You might wonder: why in the world am I climbing this mountain?
I could say “because it’s there”, but that’d be a lazy non-answer. Kant is there too, but I’m not writing a book about his ethical philosophy or translating his Critique of Practical Reason.
I freely admit that, ever since I had a crisis of faith at the age of nine, I’ve been somewhat obsessed with becoming an ever wiser person. Over the years that obsession has manifested itself as a yearning to thoroughly encounter and learn from a few great thinkers who strike me as especially sagacious about the human condition and human potential. Some of those thinkers are not really accessible to me because I don’t know the language in which they wrote (e.g., Lao Tzu). Some thinkers whom other people consider to be great don’t resonate with me for one reason or another (e.g., Augustine, Sartre). Some thinkers intrigue me but don’t spark enough passion to justify a full encounter (e.g., Spinoza). Some thinkers are aligned with many of my own ideas but, I feel, lack the kind of surpassing profundity that is required for true sagacity (e.g., Eric Hoffer, Abraham Maslow). And so on. But if I were to create a Venn diagram of alignment, accessibility, profundity, and perhaps a few other properties, one thinker would land right in the middle: Aristotle.

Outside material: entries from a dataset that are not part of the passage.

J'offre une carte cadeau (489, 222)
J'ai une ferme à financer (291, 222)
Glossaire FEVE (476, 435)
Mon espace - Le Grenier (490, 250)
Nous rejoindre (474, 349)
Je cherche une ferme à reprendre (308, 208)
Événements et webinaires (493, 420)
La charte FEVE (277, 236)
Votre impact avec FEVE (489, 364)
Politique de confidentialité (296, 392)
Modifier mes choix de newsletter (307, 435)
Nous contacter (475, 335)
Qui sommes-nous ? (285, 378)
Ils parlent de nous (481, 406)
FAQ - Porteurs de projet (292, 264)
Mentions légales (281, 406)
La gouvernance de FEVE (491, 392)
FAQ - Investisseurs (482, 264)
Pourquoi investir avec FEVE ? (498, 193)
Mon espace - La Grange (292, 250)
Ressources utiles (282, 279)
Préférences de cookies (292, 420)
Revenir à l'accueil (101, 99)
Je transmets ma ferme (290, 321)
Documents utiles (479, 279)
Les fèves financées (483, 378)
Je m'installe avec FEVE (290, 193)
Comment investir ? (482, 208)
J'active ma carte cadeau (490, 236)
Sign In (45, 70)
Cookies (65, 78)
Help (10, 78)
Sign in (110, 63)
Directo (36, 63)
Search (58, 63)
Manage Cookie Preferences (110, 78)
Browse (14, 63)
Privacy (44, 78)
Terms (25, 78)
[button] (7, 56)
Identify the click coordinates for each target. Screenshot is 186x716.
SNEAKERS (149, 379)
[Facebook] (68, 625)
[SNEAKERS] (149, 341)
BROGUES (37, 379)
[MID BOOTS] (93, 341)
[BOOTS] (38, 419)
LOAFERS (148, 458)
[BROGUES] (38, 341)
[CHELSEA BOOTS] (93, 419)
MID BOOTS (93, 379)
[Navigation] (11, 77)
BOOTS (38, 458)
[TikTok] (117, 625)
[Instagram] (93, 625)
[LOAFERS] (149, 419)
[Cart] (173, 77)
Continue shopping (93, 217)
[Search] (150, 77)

That’s not to say Aristotle got everything right (whatever that might mean) or that I agree with him about everything (after all, agreement is overrated). It is to say that his writings have endlessly repaid the admittedly significant investment I’ve made in reading them (and now translating one of his thornier works from Greek into English); in particular, I’ve found that reflecting on his insights and applying his methods of thinking in my own life have been immensely generative of whatever wisdom and sagacity I’ve been able to attain.
So here I am, still climbing Mount Aristotle. As I approach the summit, the trail grows fainter, the terrain grows steeper, and the air grows thinner. Thus I expect that the last two chapters of my book will emerge more slowly (perhaps much more slowly) than the first four. The writing itself is straightforward because words come easily to me once I figure out what I want to say, but the process of research and reflection is intense.